### 原文
>>
基於H.264畫面內編碼特徵之影像內容檢索技術

隨著網際網路與手機通訊的蓬勃發展,所能取得的影音資料日漸擴大,如何在龐大的資料庫中取得使用者所需求的影像逐漸成為一個重要的課題。而以影像內容為基礎的檢索研究,雖被廣泛的研究,但仍然有缺點存在,特別是將影像全部解壓縮後再從影像擷取特徵,會耗費相當多地運算時間與儲存空間。

本論文針對內容檢索,利用H.264解碼器於壓縮域上的特徵進行抽取,以畫面內預測(intra prediction)所取得之不同預測模式當為特徵,並利用其殘餘值(residual)篩選預測模式是否可靠,最後採用區域搜尋方式加上幾何對應關係進行檢索。實驗結果顯示,所提出之方法可大幅減少檢索時所需使用的大量特徵空間,且檢索效能MAP值為0.3ANMRR值為0.625,仍能維持應有的檢索效能。

Content Based Image Retrieval utilizing H.264 Intra Coding Features

ABSTRACT

With the development of internet and mobile communications, efficient multimedia retrieval from huge databases becomes an important issue. Although content-based image retrieval has been extensively studied in recent years, there still exist shortcomings. In particular, extracting features from fully decompressed image is computation and memory resource consuming.

This thesis focuses on the content-based image retrieval in compression domain. The extracted features are based on the I-frame coding information in H.264 that is a powerful and widely used coding standard. We propose to employ the local mode histogram as the texture feature to match images, and apply the residual coefficients to filter non-confidence modes. Moreover, the geometrical correspondence between two images

is also considered in our method.

The experimental results show that the proposed method can reduce the resource consumption and archive the similar performance, i.e., MAP 0.3, and ANMRR 0.625 in Oxford 5k compared with the method that extracting features in decompressed images.
<<
輸出上面這篇論文摘要的一段,一字不改:從含有「Content Based Image」的地方開始,到「in our method.」之後停止。

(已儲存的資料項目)
>>
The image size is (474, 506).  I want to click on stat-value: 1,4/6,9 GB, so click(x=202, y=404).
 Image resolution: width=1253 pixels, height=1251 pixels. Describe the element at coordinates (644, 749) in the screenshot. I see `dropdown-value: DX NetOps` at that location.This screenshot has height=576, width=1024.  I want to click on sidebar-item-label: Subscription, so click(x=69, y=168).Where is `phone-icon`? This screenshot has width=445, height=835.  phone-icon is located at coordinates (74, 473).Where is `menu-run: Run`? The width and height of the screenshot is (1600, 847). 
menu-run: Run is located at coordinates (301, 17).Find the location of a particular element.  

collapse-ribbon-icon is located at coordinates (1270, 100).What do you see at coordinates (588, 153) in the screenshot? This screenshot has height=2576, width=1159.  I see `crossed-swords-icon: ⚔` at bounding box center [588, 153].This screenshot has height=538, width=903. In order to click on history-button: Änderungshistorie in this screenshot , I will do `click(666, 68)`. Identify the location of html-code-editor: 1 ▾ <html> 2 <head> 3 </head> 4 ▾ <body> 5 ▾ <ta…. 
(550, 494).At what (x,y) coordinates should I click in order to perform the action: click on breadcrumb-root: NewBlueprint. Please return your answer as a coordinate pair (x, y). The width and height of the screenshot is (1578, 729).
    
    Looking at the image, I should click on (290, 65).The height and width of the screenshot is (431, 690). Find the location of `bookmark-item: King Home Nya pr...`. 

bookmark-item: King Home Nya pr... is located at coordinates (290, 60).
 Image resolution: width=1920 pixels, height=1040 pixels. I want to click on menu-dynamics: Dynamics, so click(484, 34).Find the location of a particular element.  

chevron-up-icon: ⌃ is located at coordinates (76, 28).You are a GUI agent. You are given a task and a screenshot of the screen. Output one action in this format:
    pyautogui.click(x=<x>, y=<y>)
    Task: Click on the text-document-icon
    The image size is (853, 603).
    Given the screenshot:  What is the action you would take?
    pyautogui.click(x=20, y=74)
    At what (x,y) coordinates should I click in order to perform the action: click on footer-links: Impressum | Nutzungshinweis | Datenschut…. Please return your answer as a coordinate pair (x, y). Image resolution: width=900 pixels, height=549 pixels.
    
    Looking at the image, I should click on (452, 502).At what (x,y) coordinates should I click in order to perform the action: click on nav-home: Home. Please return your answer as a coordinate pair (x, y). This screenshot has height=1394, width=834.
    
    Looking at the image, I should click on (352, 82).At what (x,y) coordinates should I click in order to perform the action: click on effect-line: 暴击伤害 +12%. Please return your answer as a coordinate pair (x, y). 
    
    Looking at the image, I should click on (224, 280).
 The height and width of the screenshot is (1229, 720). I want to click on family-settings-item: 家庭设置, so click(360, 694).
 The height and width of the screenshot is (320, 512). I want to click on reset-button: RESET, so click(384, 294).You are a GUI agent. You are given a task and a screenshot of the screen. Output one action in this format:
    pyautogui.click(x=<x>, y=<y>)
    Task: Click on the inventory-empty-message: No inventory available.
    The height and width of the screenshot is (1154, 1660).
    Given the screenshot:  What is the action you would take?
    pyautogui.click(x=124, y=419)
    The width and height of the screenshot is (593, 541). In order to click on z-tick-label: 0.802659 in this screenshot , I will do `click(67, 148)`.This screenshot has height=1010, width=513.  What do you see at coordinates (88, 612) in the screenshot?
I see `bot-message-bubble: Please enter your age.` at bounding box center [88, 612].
<<
### 本題答案
Content Based Image Retrieval utilizing H.264 Intra Coding Features

ABSTRACT

With the development of internet and mobile communications, efficient multimedia retrieval from huge databases becomes an important issue. Although content-based image retrieval has been extensively studied in recent years, there still exist shortcomings. In particular, extracting features from fully decompressed image is computation and memory resource consuming.

This thesis focuses on the content-based image retrieval in compression domain. The extracted features are based on the I-frame coding information in H.264 that is a powerful and widely used coding standard. We propose to employ the local mode histogram as the texture feature to match images, and apply the residual coefficients to filter non-confidence modes. Moreover, the geometrical correspondence between two images

is also considered in our method.